* [Task details] Please recast the records below as a Markdown table with the columns "Row" and "Line," giving each non-blank line its own numbered row.

* [Record excerpts]
....
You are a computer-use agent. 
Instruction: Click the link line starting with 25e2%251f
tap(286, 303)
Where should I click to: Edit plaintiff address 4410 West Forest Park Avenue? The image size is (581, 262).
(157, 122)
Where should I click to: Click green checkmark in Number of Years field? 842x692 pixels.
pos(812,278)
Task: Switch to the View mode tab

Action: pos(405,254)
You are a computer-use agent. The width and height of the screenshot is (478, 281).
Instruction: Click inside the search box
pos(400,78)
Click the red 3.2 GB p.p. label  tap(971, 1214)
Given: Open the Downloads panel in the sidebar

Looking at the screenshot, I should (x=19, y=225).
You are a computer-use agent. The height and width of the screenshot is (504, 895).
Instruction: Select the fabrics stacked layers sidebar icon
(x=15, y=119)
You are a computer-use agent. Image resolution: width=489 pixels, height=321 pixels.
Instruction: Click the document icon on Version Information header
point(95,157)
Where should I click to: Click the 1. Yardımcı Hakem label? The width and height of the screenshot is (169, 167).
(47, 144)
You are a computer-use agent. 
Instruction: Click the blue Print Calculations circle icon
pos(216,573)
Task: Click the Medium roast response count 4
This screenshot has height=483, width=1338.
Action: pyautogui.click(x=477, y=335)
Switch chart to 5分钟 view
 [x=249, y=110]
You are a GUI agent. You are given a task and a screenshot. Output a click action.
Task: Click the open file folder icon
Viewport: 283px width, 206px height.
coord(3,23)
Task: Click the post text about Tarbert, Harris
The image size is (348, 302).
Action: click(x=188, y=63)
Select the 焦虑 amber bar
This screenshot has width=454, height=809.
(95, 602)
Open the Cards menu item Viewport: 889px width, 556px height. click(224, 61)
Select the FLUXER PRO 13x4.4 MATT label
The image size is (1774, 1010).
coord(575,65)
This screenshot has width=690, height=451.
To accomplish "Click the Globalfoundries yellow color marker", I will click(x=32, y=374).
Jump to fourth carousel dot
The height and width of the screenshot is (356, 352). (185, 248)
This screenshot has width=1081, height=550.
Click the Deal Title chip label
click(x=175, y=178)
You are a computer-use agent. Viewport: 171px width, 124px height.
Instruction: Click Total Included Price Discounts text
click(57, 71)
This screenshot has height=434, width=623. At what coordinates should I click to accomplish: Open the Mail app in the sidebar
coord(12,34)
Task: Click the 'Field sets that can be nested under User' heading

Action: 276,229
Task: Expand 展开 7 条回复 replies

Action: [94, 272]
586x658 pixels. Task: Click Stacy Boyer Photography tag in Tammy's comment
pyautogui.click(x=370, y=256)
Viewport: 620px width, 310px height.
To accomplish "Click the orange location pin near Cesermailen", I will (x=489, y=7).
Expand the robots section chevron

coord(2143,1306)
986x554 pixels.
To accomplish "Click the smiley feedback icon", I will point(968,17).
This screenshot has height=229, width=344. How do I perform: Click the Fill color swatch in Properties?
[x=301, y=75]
....
* [Task answer]
| Row | Line |
|---|---|
| 1 | You are a computer-use agent.  |
| 2 | Instruction: Click the link line starting with 25e2%251f |
| 3 | tap(286, 303) |
| 4 | Where should I click to: Edit plaintiff address 4410 West Forest Park Avenue? The image size is (581, 262). |
| 5 | (157, 122) |
| 6 | Where should I click to: Click green checkmark in Number of Years field? 842x692 pixels. |
| 7 | pos(812,278) |
| 8 | Task: Switch to the View mode tab |
| 9 | Action: pos(405,254) |
| 10 | You are a computer-use agent. The width and height of the screenshot is (478, 281). |
| 11 | Instruction: Click inside the search box |
| 12 | pos(400,78) |
| 13 | Click the red 3.2 GB p.p. label  tap(971, 1214) |
| 14 | Given: Open the Downloads panel in the sidebar |
| 15 | Looking at the screenshot, I should (x=19, y=225). |
| 16 | You are a computer-use agent. The height and width of the screenshot is (504, 895). |
| 17 | Instruction: Select the fabrics stacked layers sidebar icon |
| 18 | (x=15, y=119) |
| 19 | You are a computer-use agent. Image resolution: width=489 pixels, height=321 pixels. |
| 20 | Instruction: Click the document icon on Version Information header |
| 21 | point(95,157) |
| 22 | Where should I click to: Click the 1. Yardımcı Hakem label? The width and height of the screenshot is (169, 167). |
| 23 | (47, 144) |
| 24 | You are a computer-use agent.  |
| 25 | Instruction: Click the blue Print Calculations circle icon |
| 26 | pos(216,573) |
| 27 | Task: Click the Medium roast response count 4 |
| 28 | This screenshot has height=483, width=1338. |
| 29 | Action: pyautogui.click(x=477, y=335) |
| 30 | Switch chart to 5分钟 view |
| 31 |  [x=249, y=110] |
| 32 | You are a GUI agent. You are given a task and a screenshot. Output a click action. |
| 33 | Task: Click the open file folder icon |
| 34 | Viewport: 283px width, 206px height. |
| 35 | coord(3,23) |
| 36 | Task: Click the post text about Tarbert, Harris |
| 37 | The image size is (348, 302). |
| 38 | Action: click(x=188, y=63) |
| 39 | Select the 焦虑 amber bar |
| 40 | This screenshot has width=454, height=809. |
| 41 | (95, 602) |
| 42 | Open the Cards menu item Viewport: 889px width, 556px height. click(224, 61) |
| 43 | Select the FLUXER PRO 13x4.4 MATT label |
| 44 | The image size is (1774, 1010). |
| 45 | coord(575,65) |
| 46 | This screenshot has width=690, height=451. |
| 47 | To accomplish "Click the Globalfoundries yellow color marker", I will click(x=32, y=374). |
| 48 | Jump to fourth carousel dot |
| 49 | The height and width of the screenshot is (356, 352). (185, 248) |
| 50 | This screenshot has width=1081, height=550. |
| 51 | Click the Deal Title chip label |
| 52 | click(x=175, y=178) |
| 53 | You are a computer-use agent. Viewport: 171px width, 124px height. |
| 54 | Instruction: Click Total Included Price Discounts text |
| 55 | click(57, 71) |
| 56 | This screenshot has height=434, width=623. At what coordinates should I click to accomplish: Open the Mail app in the sidebar |
| 57 | coord(12,34) |
| 58 | Task: Click the 'Field sets that can be nested under User' heading |
| 59 | Action: 276,229 |
| 60 | Task: Expand 展开 7 条回复 replies |
| 61 | Action: [94, 272] |
| 62 | 586x658 pixels. Task: Click Stacy Boyer Photography tag in Tammy's comment |
| 63 | pyautogui.click(x=370, y=256) |
| 64 | Viewport: 620px width, 310px height. |
| 65 | To accomplish "Click the orange location pin near Cesermailen", I will (x=489, y=7). |
| 66 | Expand the robots section chevron |
| 67 | coord(2143,1306) |
| 68 | 986x554 pixels. |
| 69 | To accomplish "Click the smiley feedback icon", I will point(968,17). |
| 70 | This screenshot has height=229, width=344. How do I perform: Click the Fill color swatch in Properties? |
| 71 | [x=301, y=75] |